St. James, Voorschoten was founded nearly 40 years ago, as a plant from St. John and St. Philip, the Hague. It is led by Ruan Crew, their much-loved chaplain. Ruan is married to Lisette, and they have three teenage/pre-teen children, Emily, Hannah and Tim.
St. James serves the communities in and around the prosperous and delightful towns of Wassenaar and Leiden as well as Voorschoten itself. Cycleways, parks and daffodil-clad waterways abound. The main international employers in the area are Royal Dutch Shell, the European Patent Office and the European Space Agency. Consequently, a good proportion of the congregation are highly qualified engineers and scientists.
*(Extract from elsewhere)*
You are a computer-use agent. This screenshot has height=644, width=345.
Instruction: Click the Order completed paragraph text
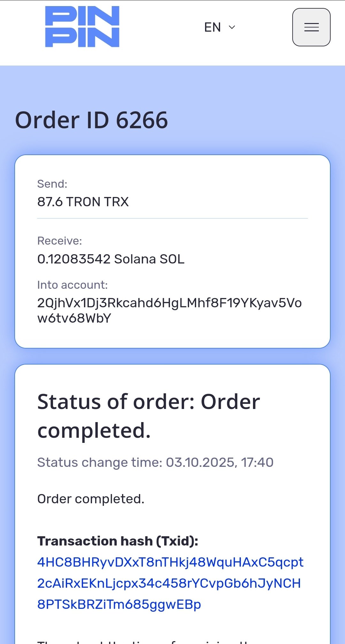(91, 499)
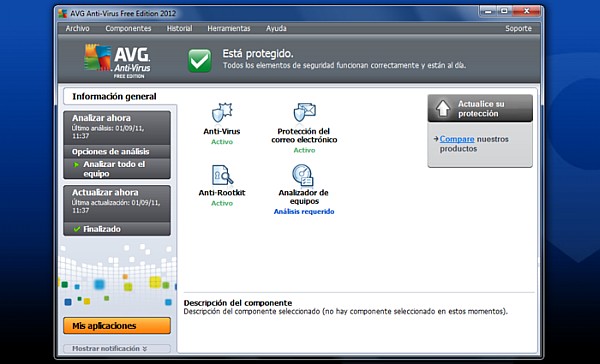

We travelled 90 minutes by Thalys from Brussels to the Netherlands’ ultra-modern Schiphol transport hub and from there by car to Voorschoten. I met first with the six younger candidates for confirmation: Manon, Robyn, Jennifer, Ann, Daniel and Elliana. They had been following a youth alpha course led by St. James’s youth pastor, Adam. To complement this, I was happy to share with them some more specifically churchy material, such as the nature of Anglicanism and the place of sacraments in our worshipping life.
I then met with the four adult candidates: Fredrik, Liesbeth, Iris and Sarah. Fredrik and Liesbeth are ‘old’ members of St James, now worshipping at the 4,000 strong St. George’s Singapore, who had returned to their home church to be confirmed. Sarah is a student at York University. Iris is a local Dutch lady, who had come to a living faith at the Holy Spirit day of an alpha course that she dropped in on in an Anglican Church in New Zealand. In addition to her confirmation, she is celebrating her marriage at St. James in three weeks’ time, so it’s a very special time for her.
Lisette prepared an excellent supper for the church council in the evening. Over forkfuls of chicken, I had a particularly stimulating discussion with a physicist about reasons for the existence of God, the anthropic principle and the problem of suffering. It is not everywhere one gets this level of intellectual engagement with faith! We talked later in the evening about the challenges facing the congregation. How better to connect with the 10,000 English speakers in the area? How to meet administrative demands in a congregation where everyone is so busy with their work and families, and there are few retired folk? And specifically: how to find a new churchwarden in time for the annual meeting in just two weeks’ time!
The confirmation service the next morning was a joy. St. James meets in the main hall of ‘The British School in the Netherlands’.
In this kind of environment, ‘set-up’ is a weekly necessity, so for an hour before the service teams of people work hard putting out chairs, setting and testing P.A. equipment and arranging all the furniture at the front. This is at the same time as the music group is having a final rehearsal. So there’s plenty going on. Creating an appropriate atmosphere in this kind of setting can be a challenge, and St. James do a particularly good job in getting this right.
Our service order was an especially fine example of the genre, enhanced by colour photos and brief biopics of all the candidates. 170 people attended. With two candidates for baptism and 10 for confirmation there was plenty to celebrate. There was a bumper collection for the diocesan ordination candidates fund. And at the end of the service, each candidate was given a rather fine in-house candle and a Bible. The service was followed by a bring ‘n’ share lunch in the lovely school atrium.
This was my second confirmation service at St. James Voorschoten. It is a highly talented community, with a strong degree of care and fellowship amongst its members. Its financial model is strong. It has real potential for further growth. It certainly has all the elements of a healthy and spiritually dynamic community.